The scene at a recent “United for Israel” march, led by MAGA pastor Sean Feucht against recent campus protests.

The scene at a recent “United for Israel” march, led by MAGA pastor Sean Feucht against recent campus protests.

Kelly Stuart/Kelly Stuart

Messianic Judaism is a modern movement which blends together elements of Judaism and Christianity—where followers believe that Jesus is the Messiah—and is not recognized as a legitimate form of Judaism by most mainstream Jewish communities.

Taylor has closely studied and interviewed Ahn, who also leads Harvest International Ministry, a network of more than 25,000 churches and organizations in more than 65 countries. “Ché Ahn is what I call a Christian supremacist.
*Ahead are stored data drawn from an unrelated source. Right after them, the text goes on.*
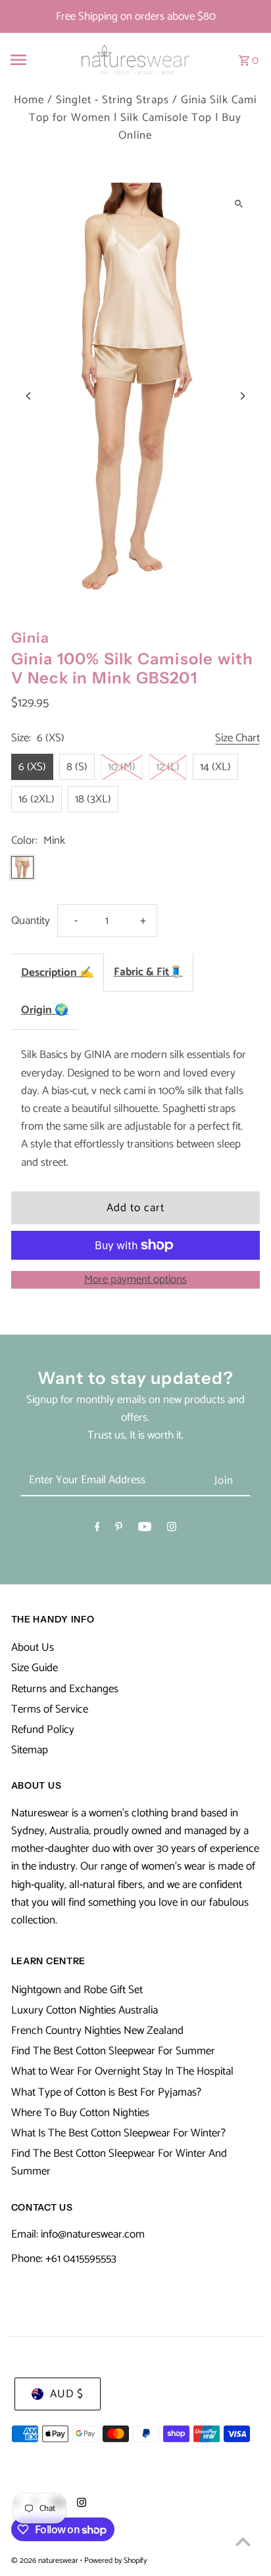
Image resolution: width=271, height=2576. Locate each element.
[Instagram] (171, 1529)
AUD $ (67, 2394)
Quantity (30, 920)
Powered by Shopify (115, 2560)
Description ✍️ (57, 972)
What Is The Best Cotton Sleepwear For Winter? (118, 2133)
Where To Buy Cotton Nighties (80, 2113)
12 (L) (168, 767)
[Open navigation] (34, 59)
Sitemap (29, 1750)
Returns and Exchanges (64, 1689)
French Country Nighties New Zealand (97, 2030)
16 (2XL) (36, 799)
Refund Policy (42, 1729)
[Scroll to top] (243, 2541)
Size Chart (237, 739)
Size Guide (34, 1668)
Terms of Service (49, 1709)
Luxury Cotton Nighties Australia (84, 2010)
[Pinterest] (118, 1529)
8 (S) (76, 767)
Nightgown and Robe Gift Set (77, 1990)
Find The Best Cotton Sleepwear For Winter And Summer (119, 2162)
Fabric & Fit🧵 (148, 972)
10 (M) (122, 767)
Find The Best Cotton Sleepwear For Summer (113, 2051)
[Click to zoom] (238, 204)
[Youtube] (144, 1529)
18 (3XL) (93, 799)
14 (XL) (215, 767)
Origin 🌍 (44, 1010)
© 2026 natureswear (45, 2560)
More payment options (135, 1280)
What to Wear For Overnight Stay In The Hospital (122, 2071)
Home (29, 100)
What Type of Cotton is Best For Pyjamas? (106, 2092)
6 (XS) (32, 767)
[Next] (242, 396)
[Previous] (29, 396)
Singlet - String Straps (112, 100)
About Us (32, 1647)
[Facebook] (97, 1529)
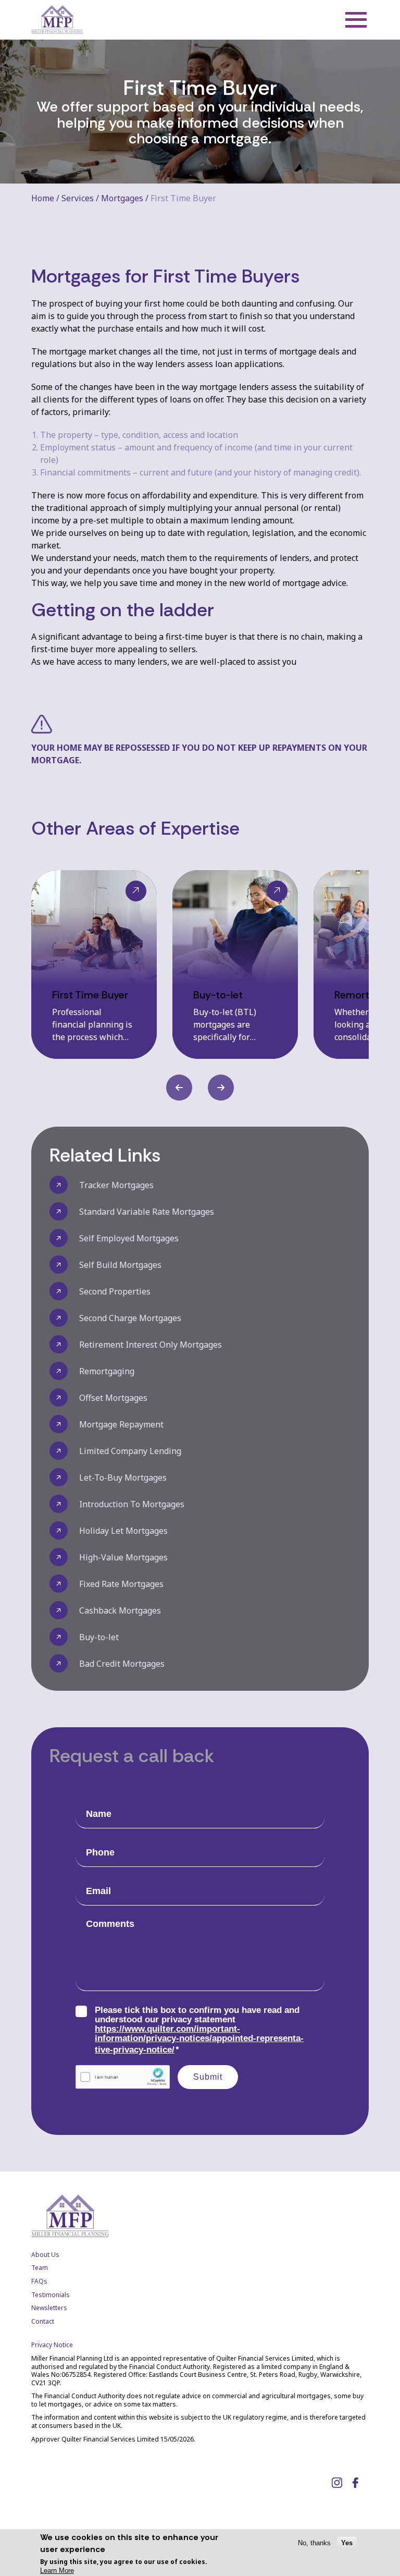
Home (42, 198)
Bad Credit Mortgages (122, 1663)
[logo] (57, 19)
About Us (45, 2254)
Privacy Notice (52, 2344)
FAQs (39, 2281)
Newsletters (49, 2307)
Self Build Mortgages (120, 1265)
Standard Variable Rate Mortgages (146, 1211)
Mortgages (122, 198)
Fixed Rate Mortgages (121, 1584)
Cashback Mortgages (120, 1610)
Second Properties (115, 1291)
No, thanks (314, 2543)
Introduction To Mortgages (131, 1504)
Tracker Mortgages (116, 1185)
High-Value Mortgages (123, 1557)
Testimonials (50, 2294)
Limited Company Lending (130, 1451)
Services (77, 198)
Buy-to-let (99, 1637)
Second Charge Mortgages (130, 1318)
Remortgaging (106, 1371)
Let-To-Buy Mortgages (123, 1477)
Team (39, 2267)
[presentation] (179, 1088)
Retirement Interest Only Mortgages (150, 1344)
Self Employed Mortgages (129, 1238)
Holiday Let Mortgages (123, 1530)
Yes (347, 2543)
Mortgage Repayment (121, 1424)
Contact (42, 2321)
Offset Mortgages (113, 1397)
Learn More (57, 2570)
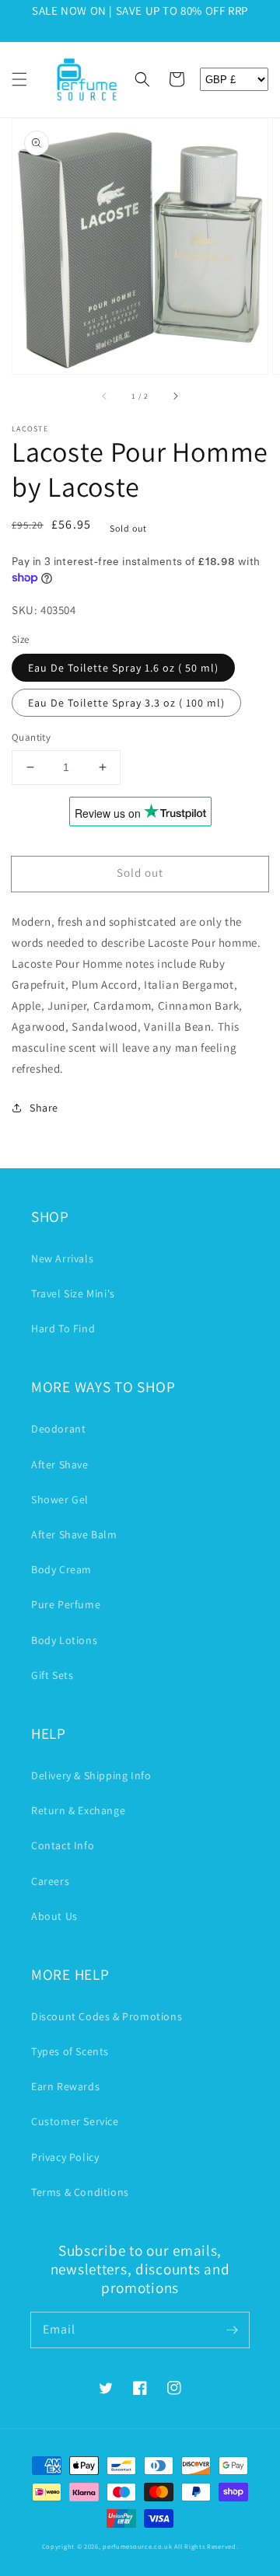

He believes that not only should Christianity have a privileged place in American society but that God has mandated for Christians to rule over society,” Taylor said.

“When he’s there saying, ‘Hey, we’re standing with Israel,’ well, he’s not standing for Judaism or Jewish peoplehood. Israel is playing a role in his theological vision surrounding certain Christian prophecies,” Taylor said. “Israel is important to him for theological reasons.”

“If Ché Ahn’s intentions are fulfilled, as far as I can tell, there will be an Israel, but it will be a Christian Israel full of Christian Jews. Judaism will functionally cease to exist.”

“A lot of Jews, if they understood what he’s talking about, would say that is a form of Christian anti-Semitism. You’re talking about not respecting Jews as Jews, you’re talking about trying to convert them into something else.”